Weekly newspaper published in Winnemucca, Nevada

The Great Basin Sun is a weekly newspaper in Winnemucca, Nevada. It was founded in 1972 and preceded by The Silver State, Humboldt Star and Humboldt Bulletin. The Sun is a member of the Nevada Press Association, and a newspaper of record for Humboldt, Lander and Pershing counties.

== History ==

=== The Silver State, The Star and The Bulletin ===
In 1870, John C. Hall started the Silver State in Unionville, Nevada. The newspaper went through a number of owners. Peter Meyers and J.J. Hill moved the paper to Winnemucca and relaunched it in September 1874. George S. Nixon bought the paper in 1890 and sold it to the Winnemucca Publishing Co. in 1902. The paper was briefly known as the Winnemucca Republican and Daily Silver State until reverting back to The Silver State.
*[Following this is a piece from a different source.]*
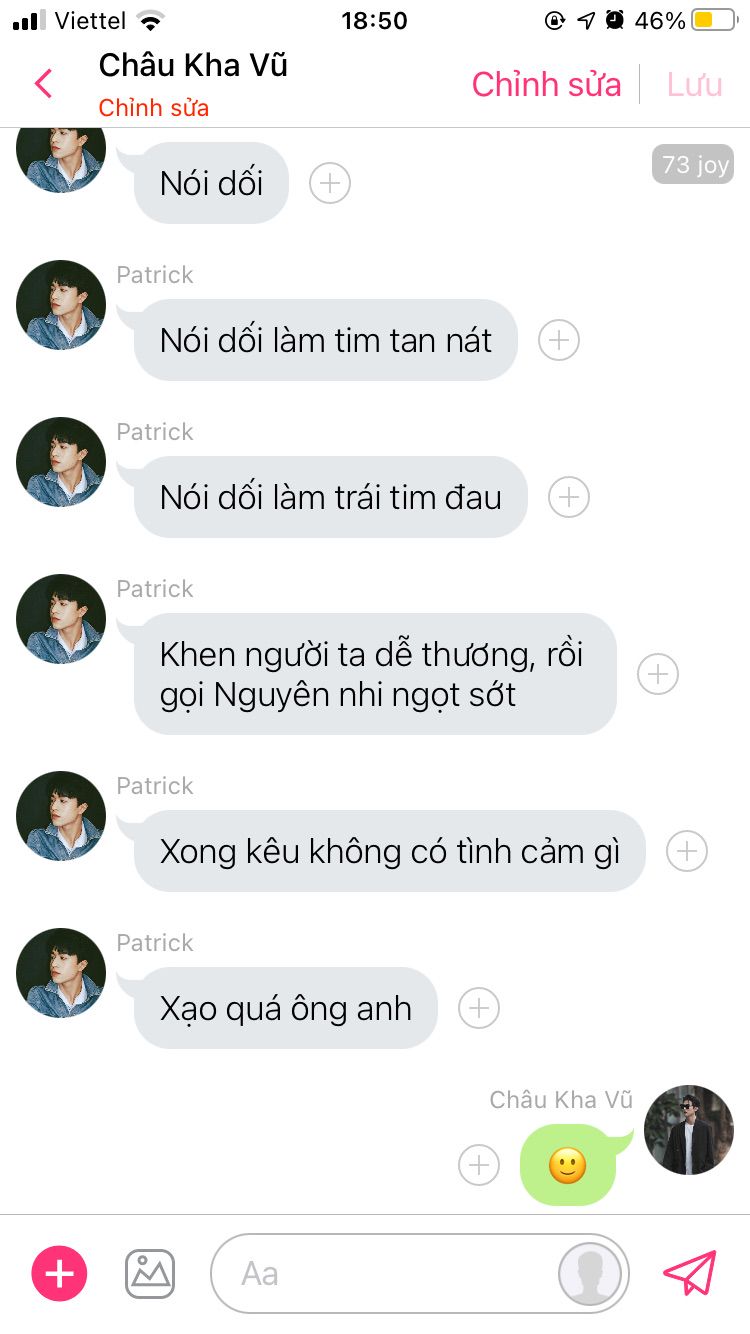Tap red 'Chỉnh sửa' link under the name
Screen dimensions: 750x1334
coord(154,108)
In January 1906, the Humboldt Star was founded by R.E.L. "Leo" Windle and George M. Rose. A.L. Brackett was a third partner in the firm. In December 1912, Rose retired. In June 1922, Rollin C. Stitser purchased Windle's half-interest, and in July 1923 bought out Brackett to become the Stars sole owner. In June 1925, Stitser's father leased the 50-year-old The Silver State of Winnemucca from Mrs. M.E. Graham and then consolidated it into the Star. The paper soon expanded into a daily. R.C. Stitser died in January 1939 from a brain tumor at age 39. His widow Avery D. Stitser then operated the paper. In October 1960, she sold it to Donrey Media Group.
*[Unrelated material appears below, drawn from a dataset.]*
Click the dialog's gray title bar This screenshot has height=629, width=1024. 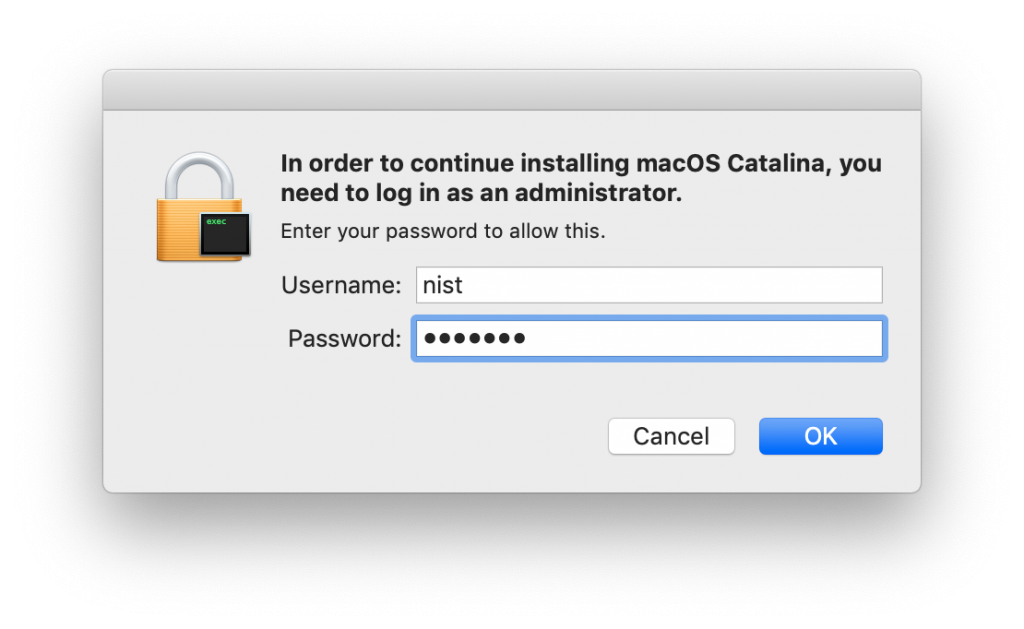click(511, 90)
In September 1961, Clayton Darrah founded the Humboldt County Bulletin with Pete Jenkins and Celso Cobeaga, who both were employed at the Star before it was sold. In July 1964, the paper expanded to a daily and was renamed to the Nevada Daily Bulletin. In December 1966, it returned to a weekly under the original name. In October 1967, Darrah purchased the Humboldt Star and Battle Mountain Scout from Donrey Media Group and then absorbed them into the Bulletin. In April 1969, Darrah leased the Territorial Enterprise from Dolores Schaefer and briefly published it as a localized edition of the Bulletin, but Darrah declined to buy the Enterprise and the deal lapsed after a year.

=== The Sun ===
In December 1971, Cal Sunderland and his wife Barbara moved to Winnemucca after agreeing to purchase the Humboldt County Bulletin from Clayton and Georgia Darrah. The deal fell through. In January 1972, the couple founded a rival paper called the Humboldt Sun. The Durrahs then sued the Sunderlands for $365,738 in response.
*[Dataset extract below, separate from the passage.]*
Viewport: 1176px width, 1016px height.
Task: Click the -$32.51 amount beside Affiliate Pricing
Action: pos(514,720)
In April 1975, the Sun expanded from a weekly to a twice-weekly. In August 1975, Mr. Clayton died and the Bulletin at some point ceased. In May 1976, Cal Sunderland retired as editor and was succeeded by his son Michael K. Sunderland. In October 1977, the Sunderlands sold the Sun to Mark and June McMahon, while their son maintained a minority stake.

In 1995, the Sun expanded into a daily. In February 1998, the McMahons sold the Sun to Diversified Suburban Newspapers, a Utah-based company owned by William Dean Singleton and brothers Peter and Andy Bernhard. In 2005, Peter Bernhard acquired the Seattle-based Pacific Publishing Company and from then on operated the Sun under that business. In June, 2022, Bernhard announced the Winnemucca Humboldt Sun, Battle Mountain Bugle and Lovelock Review-Miner would be merged into a single publication called the Great Basin Sun.